J’ai donc donné une autre chance à Aut’chose, en commençant par le début et bang, tout se place. Je comprends le choc de l’époque et de l’influence que ça a eu sur la suite du rock au Québec, musicalement au diapason du rock tripeux de ces années et surtout, avec un frontman unique qui a donné toute sa saveur à la discographie d’ Aut’chose.

Habité d’un idéal presque naïf quant au rock’n’roll et de son importance, le personnage choque autant, sinon plus, en entrevue que sur disque ou sur scène, ce qui moussera la personnalité de Francoeur au détriment éventuel du groupe. Mais la graine était semée, et pour le meilleur et pour le pire, l’effet Francoeur s’est fait sentir depuis.

C’est à la parution du livre L’Évolution du heavy métal québécois en 2014 que je rencontre vraiment Lucien pour la première fois. Comme mon regard sur lui avait changé et quand il sentait qu’on l’aimait, Francoeur laissait la place à Lucien, ça a cliqué.

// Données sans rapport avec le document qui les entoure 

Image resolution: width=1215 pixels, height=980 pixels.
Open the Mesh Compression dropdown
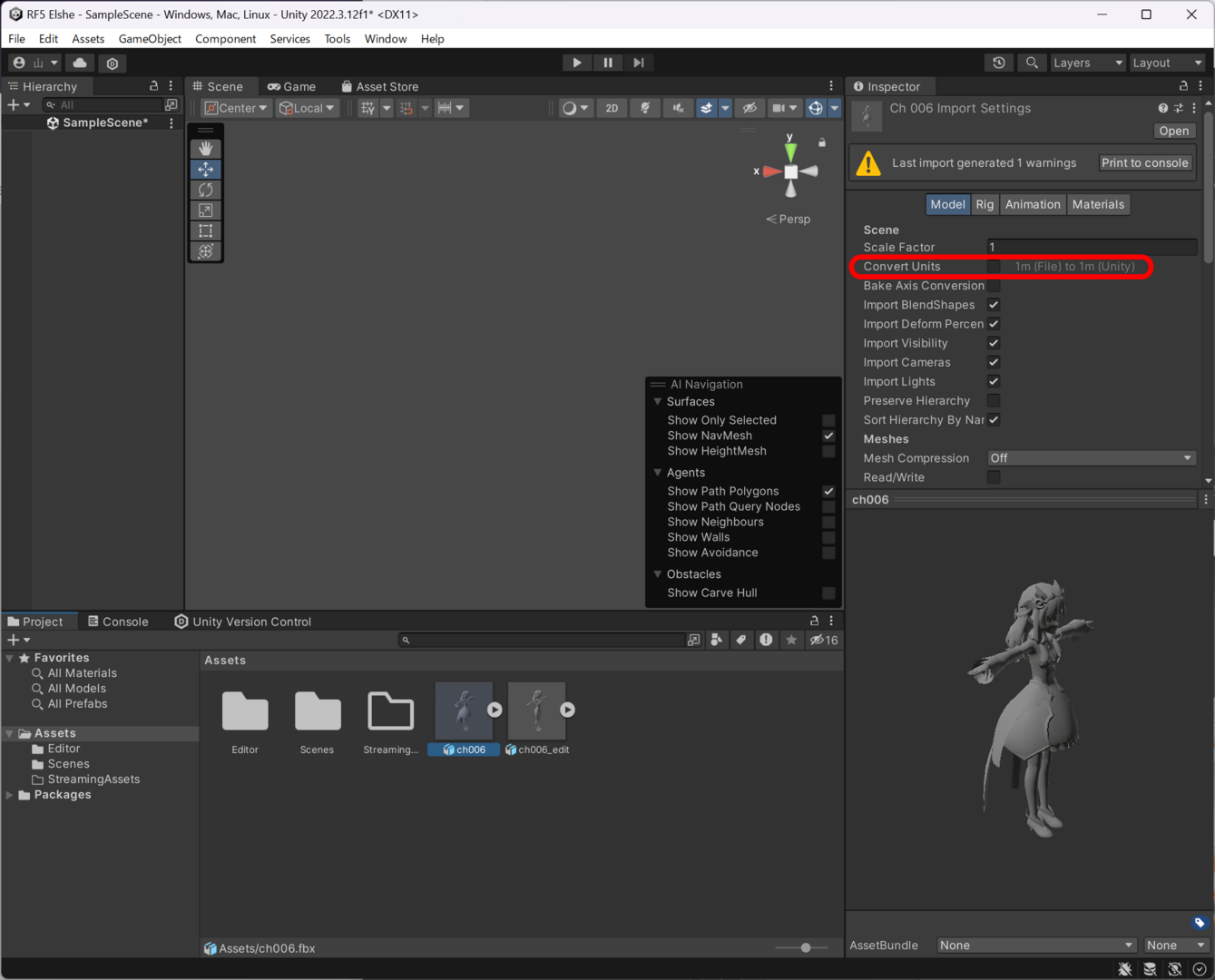tap(1091, 458)
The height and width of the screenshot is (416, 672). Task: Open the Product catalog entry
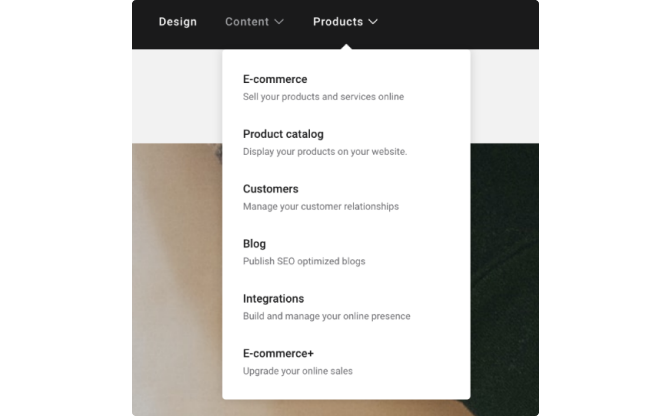tap(283, 134)
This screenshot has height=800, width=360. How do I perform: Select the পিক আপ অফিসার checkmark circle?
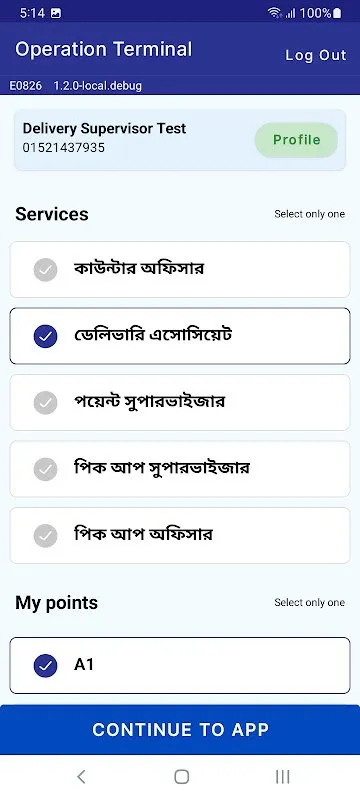click(45, 535)
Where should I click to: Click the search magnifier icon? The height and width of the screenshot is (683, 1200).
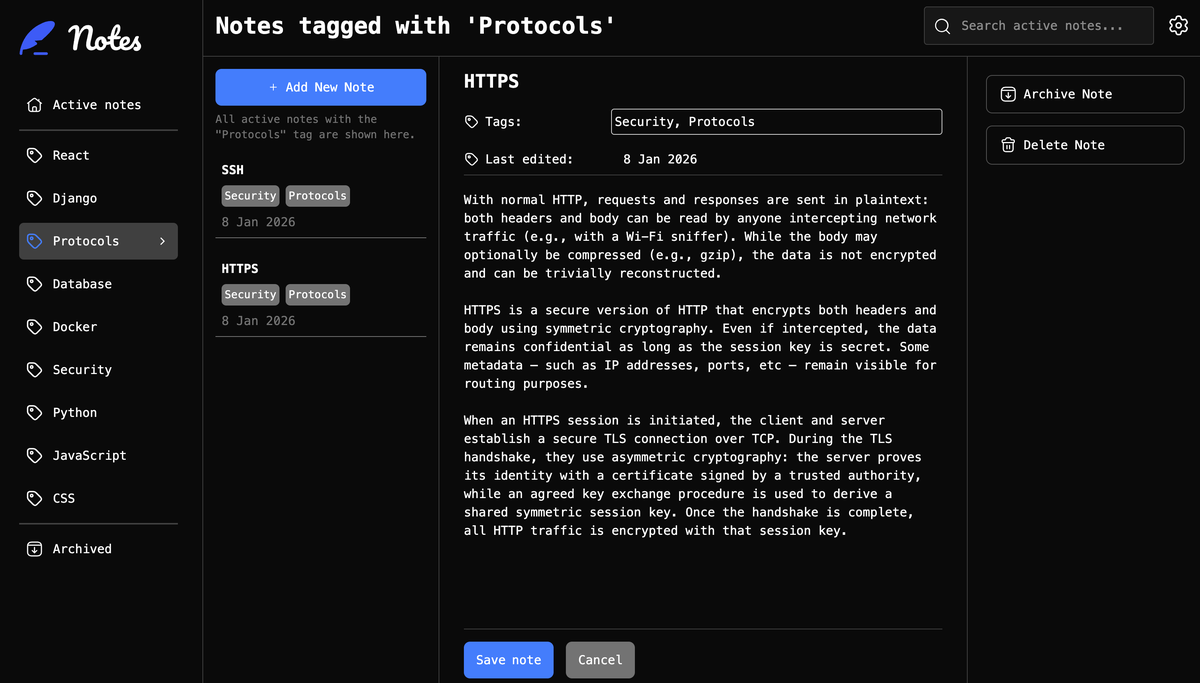tap(941, 26)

Quelques mois plus tard, je décide de changer le nom du trophée remis aux GAMIQ, jusque là nommé Panache, par celui de Lucien. Parce qu’il méritait qu’on souligne son apport à l’histoire du rock au Québec, particulièrement pour son influence sur ce qui allait devenir la scène alternative, avec Voivod bien sûr mais aussi Groovy Aardvark, Grimskunk, Gatineau, Galaxie et quantité d’autres mais surtout pour son attitude qui, à mon avis, a été aussi fondamentale dans l’érection de sa légende que sa poésie ou la musique qui l’a porté. Parce que c’est ça qui a fait la différence. Et qui la fait encore, c’est ce qui explique le succès, ou non, d’un artiste plus qu’un autre. Bref, je trouvais que ça incarnait bien l’idée derrière le GAMIQ.

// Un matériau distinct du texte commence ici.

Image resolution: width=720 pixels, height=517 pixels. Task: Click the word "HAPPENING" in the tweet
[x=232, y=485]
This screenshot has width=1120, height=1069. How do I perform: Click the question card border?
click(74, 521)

Il n’a pas été le premier mais il a été celui dont on parlait. Parce qu’il était unique, que le timing était bon et qu’il a saisi l’occasion.  C’est une chimie difficilement atteignable, même lui a souvent failli à retrouver cet état de grâce mais au début des années 70. Cette fois, Francoeur était sur son x et y a bâti un monument qui se tient toujours debout.

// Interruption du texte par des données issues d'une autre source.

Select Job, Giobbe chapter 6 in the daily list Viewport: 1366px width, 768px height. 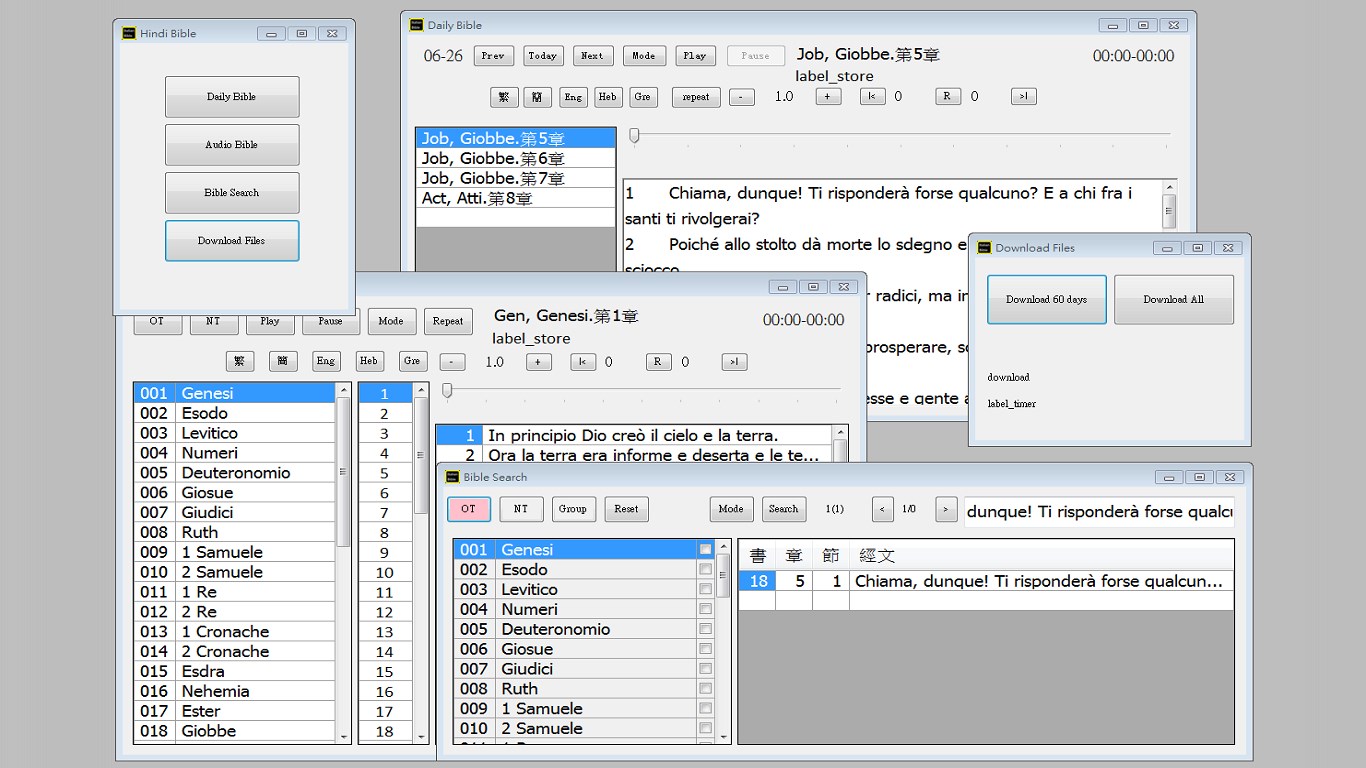516,158
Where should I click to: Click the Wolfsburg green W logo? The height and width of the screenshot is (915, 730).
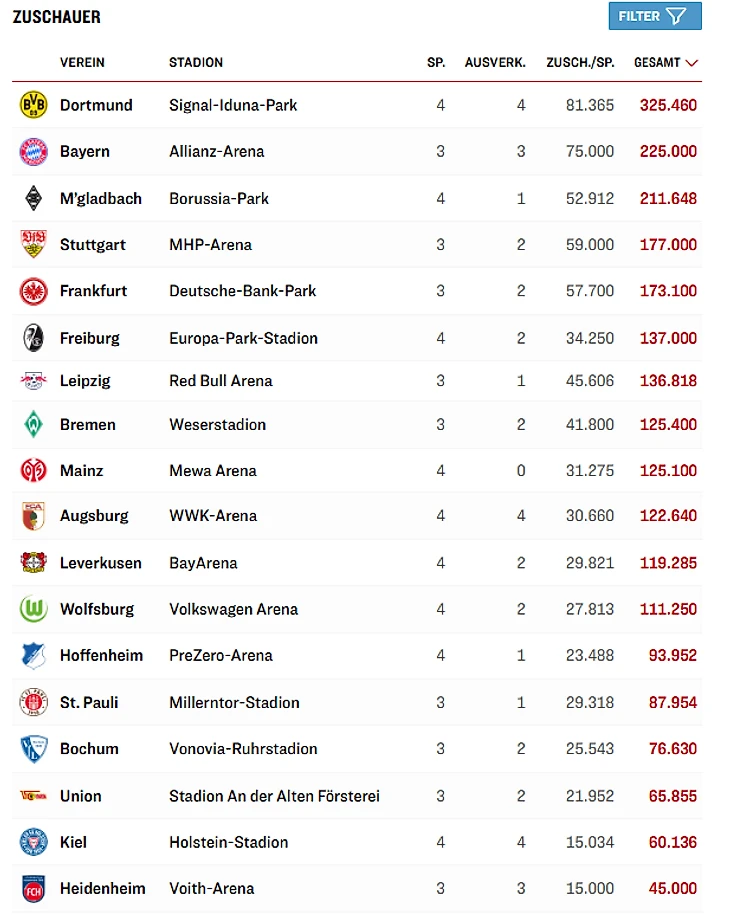click(x=33, y=609)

Parce qu’au-delà d’une discographie ou de littérature, c’est surtout de son influence qu’on se rappellera dans l’histoire du Québec. Ça ne tient pas à des premières places aux palmarès ou des trophées sur la cheminée mais à une œuvre qui a marqué son époque et inspiré la suite de l’histoire. Y’a pas tant d’artistes qui peuvent se vanter de ça. Lucien Francoeur oui.